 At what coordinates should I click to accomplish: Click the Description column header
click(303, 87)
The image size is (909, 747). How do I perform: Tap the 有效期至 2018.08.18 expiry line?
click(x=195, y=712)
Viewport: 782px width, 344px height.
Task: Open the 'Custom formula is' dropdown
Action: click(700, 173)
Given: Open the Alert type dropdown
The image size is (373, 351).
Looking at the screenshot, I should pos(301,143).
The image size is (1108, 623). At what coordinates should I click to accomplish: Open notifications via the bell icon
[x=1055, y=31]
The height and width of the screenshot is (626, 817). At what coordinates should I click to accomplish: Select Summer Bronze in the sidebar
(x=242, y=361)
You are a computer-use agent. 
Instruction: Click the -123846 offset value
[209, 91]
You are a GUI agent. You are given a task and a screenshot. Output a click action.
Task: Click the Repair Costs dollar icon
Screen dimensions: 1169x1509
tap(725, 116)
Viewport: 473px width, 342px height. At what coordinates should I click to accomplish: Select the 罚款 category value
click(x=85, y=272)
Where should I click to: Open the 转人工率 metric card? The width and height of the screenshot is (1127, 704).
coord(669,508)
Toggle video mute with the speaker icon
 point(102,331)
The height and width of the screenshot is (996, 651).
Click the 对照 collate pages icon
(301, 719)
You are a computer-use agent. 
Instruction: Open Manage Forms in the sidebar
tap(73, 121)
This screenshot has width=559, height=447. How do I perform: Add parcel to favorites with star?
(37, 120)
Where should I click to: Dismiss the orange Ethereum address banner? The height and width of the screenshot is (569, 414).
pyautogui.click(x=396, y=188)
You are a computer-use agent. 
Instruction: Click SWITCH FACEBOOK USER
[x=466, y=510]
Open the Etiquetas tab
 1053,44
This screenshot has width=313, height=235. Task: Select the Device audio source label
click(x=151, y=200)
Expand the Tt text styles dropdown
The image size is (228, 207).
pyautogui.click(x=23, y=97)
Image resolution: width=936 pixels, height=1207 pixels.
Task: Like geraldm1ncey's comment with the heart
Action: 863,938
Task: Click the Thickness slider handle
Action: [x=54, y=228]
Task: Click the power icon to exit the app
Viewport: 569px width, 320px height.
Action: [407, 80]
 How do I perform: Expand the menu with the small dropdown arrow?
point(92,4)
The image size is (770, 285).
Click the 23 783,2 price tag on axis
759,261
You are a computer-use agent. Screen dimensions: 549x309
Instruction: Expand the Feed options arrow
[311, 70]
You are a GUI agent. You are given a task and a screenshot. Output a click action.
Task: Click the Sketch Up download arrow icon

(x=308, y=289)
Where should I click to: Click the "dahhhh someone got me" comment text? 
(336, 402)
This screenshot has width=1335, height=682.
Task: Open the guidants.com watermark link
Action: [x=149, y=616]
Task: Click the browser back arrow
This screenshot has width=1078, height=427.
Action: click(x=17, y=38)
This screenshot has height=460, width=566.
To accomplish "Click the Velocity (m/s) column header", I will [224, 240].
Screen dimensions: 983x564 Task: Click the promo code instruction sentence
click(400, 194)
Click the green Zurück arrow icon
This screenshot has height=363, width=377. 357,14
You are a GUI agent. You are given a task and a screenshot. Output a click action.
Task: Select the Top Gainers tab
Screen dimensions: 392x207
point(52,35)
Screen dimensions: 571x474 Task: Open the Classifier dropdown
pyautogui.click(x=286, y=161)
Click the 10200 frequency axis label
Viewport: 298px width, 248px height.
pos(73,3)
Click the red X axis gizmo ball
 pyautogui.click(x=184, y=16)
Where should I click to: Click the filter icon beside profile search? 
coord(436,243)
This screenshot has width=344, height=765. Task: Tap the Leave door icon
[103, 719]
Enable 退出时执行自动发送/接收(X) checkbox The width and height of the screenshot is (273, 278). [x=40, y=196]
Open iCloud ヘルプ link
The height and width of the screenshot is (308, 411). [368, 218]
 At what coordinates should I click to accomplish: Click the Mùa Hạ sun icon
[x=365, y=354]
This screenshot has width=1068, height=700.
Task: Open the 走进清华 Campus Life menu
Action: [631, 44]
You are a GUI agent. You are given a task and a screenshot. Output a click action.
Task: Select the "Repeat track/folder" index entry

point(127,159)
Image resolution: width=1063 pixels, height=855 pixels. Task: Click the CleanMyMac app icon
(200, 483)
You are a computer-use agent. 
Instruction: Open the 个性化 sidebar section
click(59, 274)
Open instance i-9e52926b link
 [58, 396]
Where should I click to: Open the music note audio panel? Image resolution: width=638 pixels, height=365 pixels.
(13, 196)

> Task instructions
Retype all of the material. Each line must match exactly.

> Response box
 At what coordinates should I click to accomplish: Click the Description column header
click(303, 87)
The image size is (909, 747). How do I perform: Tap the 有效期至 2018.08.18 expiry line?
click(x=195, y=712)
Viewport: 782px width, 344px height.
Task: Open the 'Custom formula is' dropdown
Action: click(700, 173)
Given: Open the Alert type dropdown
The image size is (373, 351).
Looking at the screenshot, I should pos(301,143).
The image size is (1108, 623). At what coordinates should I click to accomplish: Open notifications via the bell icon
[x=1055, y=31]
The height and width of the screenshot is (626, 817). At what coordinates should I click to accomplish: Select Summer Bronze in the sidebar
(x=242, y=361)
You are a computer-use agent. 
Instruction: Click the -123846 offset value
[209, 91]
You are a GUI agent. You are given a task and a screenshot. Output a click action.
Task: Click the Repair Costs dollar icon
Screen dimensions: 1169x1509
tap(725, 116)
Viewport: 473px width, 342px height. At what coordinates should I click to accomplish: Select the 罚款 category value
click(x=85, y=272)
Where should I click to: Open the 转人工率 metric card? The width and height of the screenshot is (1127, 704).
coord(669,508)
Toggle video mute with the speaker icon
 point(102,331)
The height and width of the screenshot is (996, 651).
Click the 对照 collate pages icon
(301, 719)
You are a computer-use agent. 
Instruction: Open Manage Forms in the sidebar
tap(73, 121)
This screenshot has width=559, height=447. How do I perform: Add parcel to favorites with star?
(37, 120)
Where should I click to: Dismiss the orange Ethereum address banner? The height and width of the screenshot is (569, 414).
pyautogui.click(x=396, y=188)
You are a computer-use agent. 
Instruction: Click SWITCH FACEBOOK USER
[x=466, y=510]
Open the Etiquetas tab
 1053,44
This screenshot has width=313, height=235. Task: Select the Device audio source label
click(x=151, y=200)
Expand the Tt text styles dropdown
The image size is (228, 207).
pyautogui.click(x=23, y=97)
Image resolution: width=936 pixels, height=1207 pixels.
Task: Like geraldm1ncey's comment with the heart
Action: 863,938
Task: Click the Thickness slider handle
Action: [x=54, y=228]
Task: Click the power icon to exit the app
Viewport: 569px width, 320px height.
Action: [407, 80]
 How do I perform: Expand the menu with the small dropdown arrow?
point(92,4)
The image size is (770, 285).
Click the 23 783,2 price tag on axis
759,261
You are a computer-use agent. Screen dimensions: 549x309
Instruction: Expand the Feed options arrow
[311, 70]
You are a GUI agent. You are given a task and a screenshot. Output a click action.
Task: Click the Sketch Up download arrow icon

(x=308, y=289)
Where should I click to: Click the "dahhhh someone got me" comment text? 
(336, 402)
This screenshot has width=1335, height=682.
Task: Open the guidants.com watermark link
Action: [x=149, y=616]
Task: Click the browser back arrow
This screenshot has width=1078, height=427.
Action: click(x=17, y=38)
This screenshot has height=460, width=566.
To accomplish "Click the Velocity (m/s) column header", I will [224, 240].
Screen dimensions: 983x564 Task: Click the promo code instruction sentence
click(400, 194)
Click the green Zurück arrow icon
This screenshot has height=363, width=377. 357,14
You are a GUI agent. You are given a task and a screenshot. Output a click action.
Task: Select the Top Gainers tab
Screen dimensions: 392x207
point(52,35)
Screen dimensions: 571x474 Task: Open the Classifier dropdown
pyautogui.click(x=286, y=161)
Click the 10200 frequency axis label
Viewport: 298px width, 248px height.
pos(73,3)
Click the red X axis gizmo ball
 pyautogui.click(x=184, y=16)
Where should I click to: Click the filter icon beside profile search? 
coord(436,243)
This screenshot has width=344, height=765. Task: Tap the Leave door icon
[103, 719]
Enable 退出时执行自动发送/接收(X) checkbox The width and height of the screenshot is (273, 278). [x=40, y=196]
Open iCloud ヘルプ link
The height and width of the screenshot is (308, 411). [368, 218]
 At what coordinates should I click to accomplish: Click the Mùa Hạ sun icon
[x=365, y=354]
This screenshot has width=1068, height=700.
Task: Open the 走进清华 Campus Life menu
Action: [631, 44]
You are a GUI agent. You are given a task and a screenshot. Output a click action.
Task: Select the "Repeat track/folder" index entry

point(127,159)
Image resolution: width=1063 pixels, height=855 pixels. Task: Click the CleanMyMac app icon
(200, 483)
You are a computer-use agent. 
Instruction: Open the 个性化 sidebar section
click(59, 274)
Open instance i-9e52926b link
 [58, 396]
Where should I click to: Open the music note audio panel? Image resolution: width=638 pixels, height=365 pixels.
(13, 196)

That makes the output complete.